European shares rise on German election relief

German shares hit ten-day highs on Monday (September 27), after Sunday's election outcome reduced chances of a left-wing coalition forming a government.

Germany's blue-chip DAX jumped as much as 0.9% in early trade, before easing back.

It lead gains among regional indexes.

The country's center-left Social Democrats hoped to join forces with the Greens and the liberal Free Democrats, after they narrowly won their first national election since 2005.

Forming the new government could take time, but investors were relieved that the hard-left Linke party fell below the 5% threshold needed to enter parliament.

Here's Robert Halver, head of capital analysis at Baader Bank.

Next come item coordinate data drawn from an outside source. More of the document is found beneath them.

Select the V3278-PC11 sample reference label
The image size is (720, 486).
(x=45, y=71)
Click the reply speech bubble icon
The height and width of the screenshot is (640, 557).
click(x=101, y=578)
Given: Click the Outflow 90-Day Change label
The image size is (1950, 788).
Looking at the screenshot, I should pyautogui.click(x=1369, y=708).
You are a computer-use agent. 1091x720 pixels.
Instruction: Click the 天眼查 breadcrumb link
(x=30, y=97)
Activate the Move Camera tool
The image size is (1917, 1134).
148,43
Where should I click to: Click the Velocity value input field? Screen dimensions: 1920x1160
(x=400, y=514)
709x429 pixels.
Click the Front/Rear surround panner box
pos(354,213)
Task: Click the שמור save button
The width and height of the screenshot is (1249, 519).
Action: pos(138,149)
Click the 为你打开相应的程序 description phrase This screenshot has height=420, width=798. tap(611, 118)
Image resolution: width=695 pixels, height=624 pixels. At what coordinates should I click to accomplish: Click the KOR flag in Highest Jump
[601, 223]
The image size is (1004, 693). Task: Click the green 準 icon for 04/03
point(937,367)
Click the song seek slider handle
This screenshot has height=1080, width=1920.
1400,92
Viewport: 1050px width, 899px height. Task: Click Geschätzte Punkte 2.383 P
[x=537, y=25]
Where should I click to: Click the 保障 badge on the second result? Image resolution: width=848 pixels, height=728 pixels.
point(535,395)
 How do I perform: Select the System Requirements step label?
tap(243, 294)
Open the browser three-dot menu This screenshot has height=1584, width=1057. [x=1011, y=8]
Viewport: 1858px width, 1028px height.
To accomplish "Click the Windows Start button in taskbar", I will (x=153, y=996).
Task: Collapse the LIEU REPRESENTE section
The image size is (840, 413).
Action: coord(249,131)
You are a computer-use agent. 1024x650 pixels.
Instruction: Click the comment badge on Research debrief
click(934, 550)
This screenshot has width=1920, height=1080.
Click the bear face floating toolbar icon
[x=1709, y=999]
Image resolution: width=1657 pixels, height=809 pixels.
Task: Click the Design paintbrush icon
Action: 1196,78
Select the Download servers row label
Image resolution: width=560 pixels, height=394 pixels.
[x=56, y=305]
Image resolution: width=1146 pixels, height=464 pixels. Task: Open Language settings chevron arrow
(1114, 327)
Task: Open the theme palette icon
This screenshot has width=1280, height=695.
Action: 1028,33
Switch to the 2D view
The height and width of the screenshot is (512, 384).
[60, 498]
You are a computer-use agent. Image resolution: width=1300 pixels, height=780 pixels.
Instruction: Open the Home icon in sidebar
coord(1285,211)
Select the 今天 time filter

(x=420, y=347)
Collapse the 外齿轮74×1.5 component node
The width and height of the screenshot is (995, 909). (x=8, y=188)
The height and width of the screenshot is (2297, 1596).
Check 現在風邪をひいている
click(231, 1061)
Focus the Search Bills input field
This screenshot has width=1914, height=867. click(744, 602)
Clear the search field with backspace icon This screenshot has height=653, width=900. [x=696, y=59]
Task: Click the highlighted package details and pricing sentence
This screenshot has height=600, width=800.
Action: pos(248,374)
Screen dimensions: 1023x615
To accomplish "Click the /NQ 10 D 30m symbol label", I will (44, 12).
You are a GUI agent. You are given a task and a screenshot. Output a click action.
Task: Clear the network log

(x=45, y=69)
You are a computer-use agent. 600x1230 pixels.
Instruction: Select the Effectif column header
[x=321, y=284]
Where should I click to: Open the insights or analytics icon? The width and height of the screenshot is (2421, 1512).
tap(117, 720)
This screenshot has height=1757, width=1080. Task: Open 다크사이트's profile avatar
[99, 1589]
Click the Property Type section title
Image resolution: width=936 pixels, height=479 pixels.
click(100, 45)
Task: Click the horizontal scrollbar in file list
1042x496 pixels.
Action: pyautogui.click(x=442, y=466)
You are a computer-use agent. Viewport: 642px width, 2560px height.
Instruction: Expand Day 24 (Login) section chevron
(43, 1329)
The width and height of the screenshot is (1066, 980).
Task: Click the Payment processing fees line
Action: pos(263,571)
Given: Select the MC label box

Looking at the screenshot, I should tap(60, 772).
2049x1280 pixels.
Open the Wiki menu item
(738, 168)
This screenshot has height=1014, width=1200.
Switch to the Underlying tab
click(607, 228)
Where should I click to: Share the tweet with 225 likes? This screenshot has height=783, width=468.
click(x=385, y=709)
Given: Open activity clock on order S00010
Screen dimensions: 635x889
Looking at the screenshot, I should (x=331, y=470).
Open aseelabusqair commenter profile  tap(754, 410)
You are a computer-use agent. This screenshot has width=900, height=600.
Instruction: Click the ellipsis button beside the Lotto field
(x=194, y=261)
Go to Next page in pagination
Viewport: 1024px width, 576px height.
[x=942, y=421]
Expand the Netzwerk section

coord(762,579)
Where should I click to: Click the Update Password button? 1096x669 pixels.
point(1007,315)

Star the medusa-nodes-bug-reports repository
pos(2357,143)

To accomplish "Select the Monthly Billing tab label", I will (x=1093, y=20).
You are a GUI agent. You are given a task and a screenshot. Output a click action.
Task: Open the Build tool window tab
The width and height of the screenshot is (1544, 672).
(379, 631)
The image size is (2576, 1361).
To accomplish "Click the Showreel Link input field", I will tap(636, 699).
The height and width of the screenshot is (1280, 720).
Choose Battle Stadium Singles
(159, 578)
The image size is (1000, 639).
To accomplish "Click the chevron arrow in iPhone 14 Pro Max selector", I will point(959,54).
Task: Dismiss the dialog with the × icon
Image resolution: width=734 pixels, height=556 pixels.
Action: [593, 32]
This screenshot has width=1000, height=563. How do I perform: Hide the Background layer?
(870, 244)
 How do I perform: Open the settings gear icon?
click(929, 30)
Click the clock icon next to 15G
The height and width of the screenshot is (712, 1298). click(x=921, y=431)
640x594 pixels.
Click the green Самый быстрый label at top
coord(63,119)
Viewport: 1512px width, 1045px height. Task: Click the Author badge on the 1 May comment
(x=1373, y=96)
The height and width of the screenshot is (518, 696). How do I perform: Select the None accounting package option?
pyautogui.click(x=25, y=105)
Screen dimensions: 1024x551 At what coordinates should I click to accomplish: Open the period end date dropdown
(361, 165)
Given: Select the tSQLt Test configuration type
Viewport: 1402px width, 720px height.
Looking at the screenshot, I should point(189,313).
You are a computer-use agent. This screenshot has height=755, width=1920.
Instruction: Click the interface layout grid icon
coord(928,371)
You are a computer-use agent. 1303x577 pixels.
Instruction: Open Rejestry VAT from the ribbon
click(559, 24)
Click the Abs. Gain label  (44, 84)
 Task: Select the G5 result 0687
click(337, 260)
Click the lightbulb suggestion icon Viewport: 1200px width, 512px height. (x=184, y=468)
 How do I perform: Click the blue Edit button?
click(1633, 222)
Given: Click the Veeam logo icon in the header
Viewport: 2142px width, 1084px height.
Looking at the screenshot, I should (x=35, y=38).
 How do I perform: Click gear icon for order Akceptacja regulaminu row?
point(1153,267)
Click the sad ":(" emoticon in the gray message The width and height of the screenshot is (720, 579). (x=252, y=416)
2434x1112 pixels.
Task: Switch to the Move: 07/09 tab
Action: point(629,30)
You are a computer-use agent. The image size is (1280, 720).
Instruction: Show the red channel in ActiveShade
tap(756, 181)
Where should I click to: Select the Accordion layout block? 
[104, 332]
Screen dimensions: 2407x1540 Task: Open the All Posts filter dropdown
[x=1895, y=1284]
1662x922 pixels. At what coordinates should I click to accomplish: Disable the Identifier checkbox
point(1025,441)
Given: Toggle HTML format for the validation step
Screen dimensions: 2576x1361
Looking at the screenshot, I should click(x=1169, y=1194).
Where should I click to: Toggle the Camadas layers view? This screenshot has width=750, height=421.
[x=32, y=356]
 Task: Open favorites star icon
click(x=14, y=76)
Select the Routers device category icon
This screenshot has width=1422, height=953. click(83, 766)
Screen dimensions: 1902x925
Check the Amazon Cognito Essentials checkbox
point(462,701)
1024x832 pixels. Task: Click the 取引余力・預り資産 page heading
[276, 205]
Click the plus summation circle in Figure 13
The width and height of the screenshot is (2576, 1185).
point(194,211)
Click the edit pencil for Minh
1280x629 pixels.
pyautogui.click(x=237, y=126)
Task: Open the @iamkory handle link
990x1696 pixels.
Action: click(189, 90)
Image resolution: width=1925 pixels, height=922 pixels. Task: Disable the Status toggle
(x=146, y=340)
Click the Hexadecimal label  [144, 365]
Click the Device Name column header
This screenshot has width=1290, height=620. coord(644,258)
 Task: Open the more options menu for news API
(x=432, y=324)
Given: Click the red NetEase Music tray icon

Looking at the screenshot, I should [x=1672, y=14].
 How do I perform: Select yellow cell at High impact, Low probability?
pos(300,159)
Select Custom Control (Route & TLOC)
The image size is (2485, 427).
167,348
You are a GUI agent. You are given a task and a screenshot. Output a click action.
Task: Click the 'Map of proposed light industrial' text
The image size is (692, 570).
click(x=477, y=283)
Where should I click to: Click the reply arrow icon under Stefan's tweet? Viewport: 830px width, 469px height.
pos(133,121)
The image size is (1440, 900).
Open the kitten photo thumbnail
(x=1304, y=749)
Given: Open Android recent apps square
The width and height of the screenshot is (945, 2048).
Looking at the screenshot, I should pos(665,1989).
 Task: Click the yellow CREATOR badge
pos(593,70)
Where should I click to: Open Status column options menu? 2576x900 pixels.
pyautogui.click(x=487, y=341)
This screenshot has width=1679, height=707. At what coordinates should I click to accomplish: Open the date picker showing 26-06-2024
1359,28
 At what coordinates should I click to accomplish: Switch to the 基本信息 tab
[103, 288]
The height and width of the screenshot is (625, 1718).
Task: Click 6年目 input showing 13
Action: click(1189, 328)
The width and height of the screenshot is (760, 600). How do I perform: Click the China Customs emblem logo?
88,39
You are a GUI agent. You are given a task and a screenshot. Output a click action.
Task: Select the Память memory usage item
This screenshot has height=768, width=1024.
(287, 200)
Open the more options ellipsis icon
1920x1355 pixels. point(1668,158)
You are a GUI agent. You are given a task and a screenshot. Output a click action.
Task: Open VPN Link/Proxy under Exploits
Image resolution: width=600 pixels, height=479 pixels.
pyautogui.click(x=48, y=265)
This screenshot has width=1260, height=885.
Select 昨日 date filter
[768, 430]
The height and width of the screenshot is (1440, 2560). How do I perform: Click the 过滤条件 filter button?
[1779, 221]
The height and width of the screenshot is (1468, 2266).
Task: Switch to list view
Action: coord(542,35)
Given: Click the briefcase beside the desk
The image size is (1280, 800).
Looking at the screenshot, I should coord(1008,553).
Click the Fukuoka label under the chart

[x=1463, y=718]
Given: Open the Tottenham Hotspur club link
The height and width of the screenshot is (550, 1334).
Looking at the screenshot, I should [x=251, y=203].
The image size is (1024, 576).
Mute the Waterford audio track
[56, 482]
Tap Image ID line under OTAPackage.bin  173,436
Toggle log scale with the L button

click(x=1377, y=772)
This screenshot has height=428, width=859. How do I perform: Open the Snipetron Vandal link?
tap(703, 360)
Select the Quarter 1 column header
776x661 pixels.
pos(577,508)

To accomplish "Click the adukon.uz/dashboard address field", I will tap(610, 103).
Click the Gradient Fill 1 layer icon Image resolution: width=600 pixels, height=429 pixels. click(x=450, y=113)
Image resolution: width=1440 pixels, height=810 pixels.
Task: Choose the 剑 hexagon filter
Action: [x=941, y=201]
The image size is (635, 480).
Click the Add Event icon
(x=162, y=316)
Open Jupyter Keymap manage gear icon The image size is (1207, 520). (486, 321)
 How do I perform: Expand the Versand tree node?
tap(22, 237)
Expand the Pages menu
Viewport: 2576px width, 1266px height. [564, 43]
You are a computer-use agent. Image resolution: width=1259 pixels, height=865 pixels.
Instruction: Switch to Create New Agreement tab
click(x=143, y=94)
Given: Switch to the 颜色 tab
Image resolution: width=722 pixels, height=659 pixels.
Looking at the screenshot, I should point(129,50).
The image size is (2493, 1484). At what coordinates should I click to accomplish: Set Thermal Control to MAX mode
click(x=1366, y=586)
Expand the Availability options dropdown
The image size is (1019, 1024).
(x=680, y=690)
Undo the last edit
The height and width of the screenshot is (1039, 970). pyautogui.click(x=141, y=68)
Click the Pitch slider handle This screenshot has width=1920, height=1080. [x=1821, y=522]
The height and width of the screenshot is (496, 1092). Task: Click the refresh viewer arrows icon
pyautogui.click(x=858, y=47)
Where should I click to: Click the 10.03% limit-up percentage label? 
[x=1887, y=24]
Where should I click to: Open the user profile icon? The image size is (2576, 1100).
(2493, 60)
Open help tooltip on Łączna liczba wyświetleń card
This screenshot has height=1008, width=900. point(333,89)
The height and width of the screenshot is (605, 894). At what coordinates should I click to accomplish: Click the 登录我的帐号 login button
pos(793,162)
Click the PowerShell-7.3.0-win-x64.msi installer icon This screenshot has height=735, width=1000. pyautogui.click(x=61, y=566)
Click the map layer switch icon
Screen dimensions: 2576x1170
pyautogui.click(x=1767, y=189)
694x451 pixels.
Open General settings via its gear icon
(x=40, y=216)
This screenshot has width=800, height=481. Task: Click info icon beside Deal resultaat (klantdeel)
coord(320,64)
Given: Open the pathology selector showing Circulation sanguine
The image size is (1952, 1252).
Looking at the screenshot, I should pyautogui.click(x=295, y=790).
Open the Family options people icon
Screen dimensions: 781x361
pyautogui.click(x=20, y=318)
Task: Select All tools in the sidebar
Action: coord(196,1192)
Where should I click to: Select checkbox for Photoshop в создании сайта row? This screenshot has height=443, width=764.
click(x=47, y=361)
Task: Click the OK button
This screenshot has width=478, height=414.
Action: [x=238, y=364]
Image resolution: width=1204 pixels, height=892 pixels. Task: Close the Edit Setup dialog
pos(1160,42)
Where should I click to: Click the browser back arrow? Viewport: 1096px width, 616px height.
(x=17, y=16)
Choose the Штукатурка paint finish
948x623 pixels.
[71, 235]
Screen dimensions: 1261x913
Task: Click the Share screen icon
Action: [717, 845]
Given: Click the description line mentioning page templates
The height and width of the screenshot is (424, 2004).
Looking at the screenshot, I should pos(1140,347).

"The German stock exchange is relaxed: a leftist government was avoided. It would have meant too much uncertainty. It doesn't matter now whether we will get a Jamaica or traffic light coalition government, we can live with either. What's important however is that we get a government quickly."

Broader European markets were also enjoying a surge in crude prices that powered oil stocks.

The oil and gas index climbed 1.8% to hit a three-month high, as Brent futures headed for $80 per barrel amid supply concerns.

Oil majors jumped, with BP up around 3%.

While worries about hawkish central bank policies, fallout from China Evergrande's financial troubles and inflation have caused concern, investors are hoping that progress on tackling the global health crisis will drive a steady global recovery.

Those hopes have lifted the regional STOXX 600 index more than 16% so far this year.